■ Exercise details: Could you reproduce every record below exactly, excluding all pictures?

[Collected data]
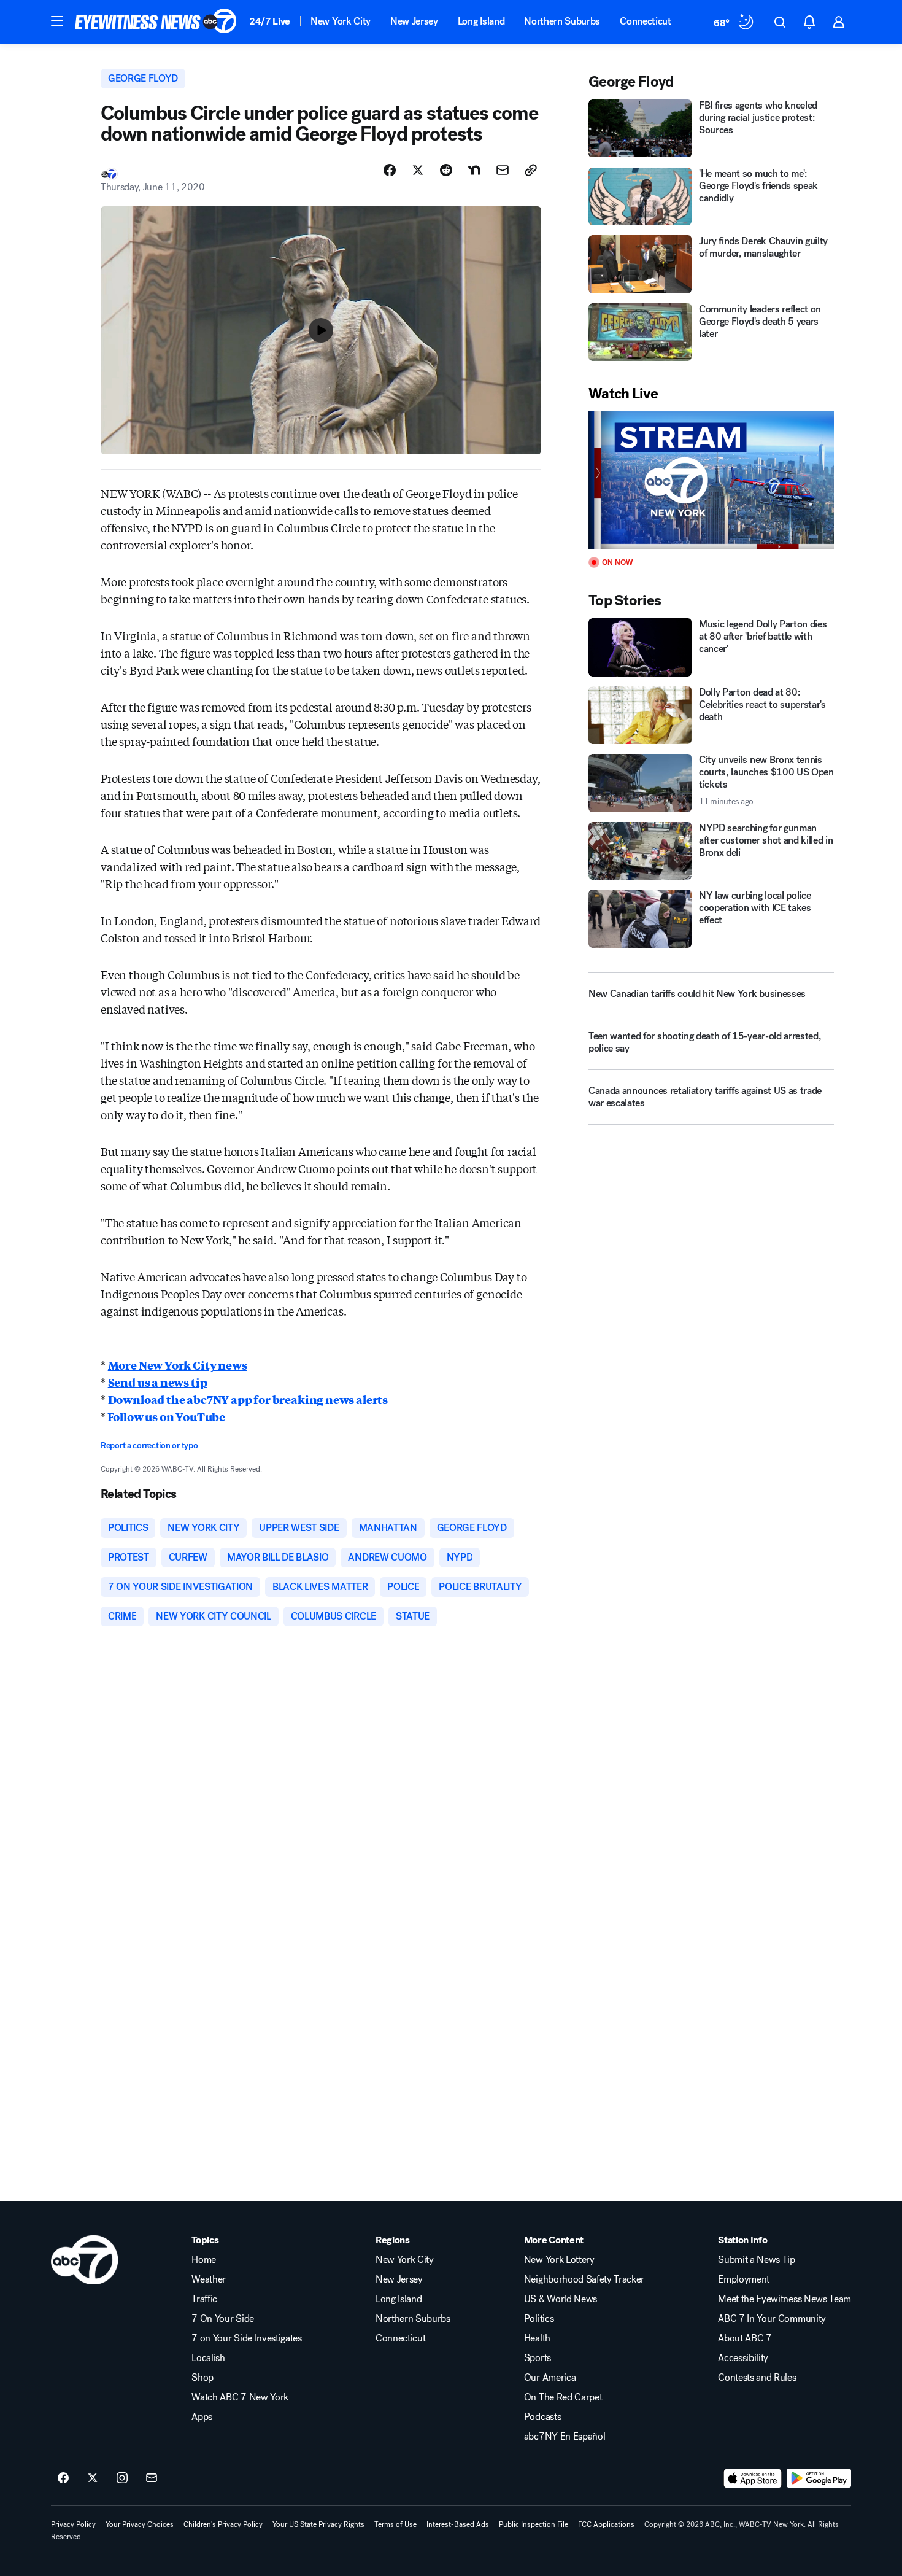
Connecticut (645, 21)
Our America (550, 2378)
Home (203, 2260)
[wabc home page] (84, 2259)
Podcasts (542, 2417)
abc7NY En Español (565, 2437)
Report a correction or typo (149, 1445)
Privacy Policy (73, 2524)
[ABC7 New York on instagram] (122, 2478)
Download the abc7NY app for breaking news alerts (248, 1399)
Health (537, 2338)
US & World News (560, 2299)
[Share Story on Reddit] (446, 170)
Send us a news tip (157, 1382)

■ Task answer:
Connecticut (645, 21)
Our America (550, 2378)
Home (203, 2260)
[wabc home page] (84, 2259)
Podcasts (542, 2417)
abc7NY En Español (565, 2437)
Report a correction or typo (149, 1445)
Privacy Policy (73, 2524)
[ABC7 New York on instagram] (122, 2478)
Download the abc7NY app for breaking news alerts (248, 1399)
Health (537, 2338)
US & World News (560, 2299)
[Share Story on Reddit] (446, 170)
Send us a news tip (157, 1382)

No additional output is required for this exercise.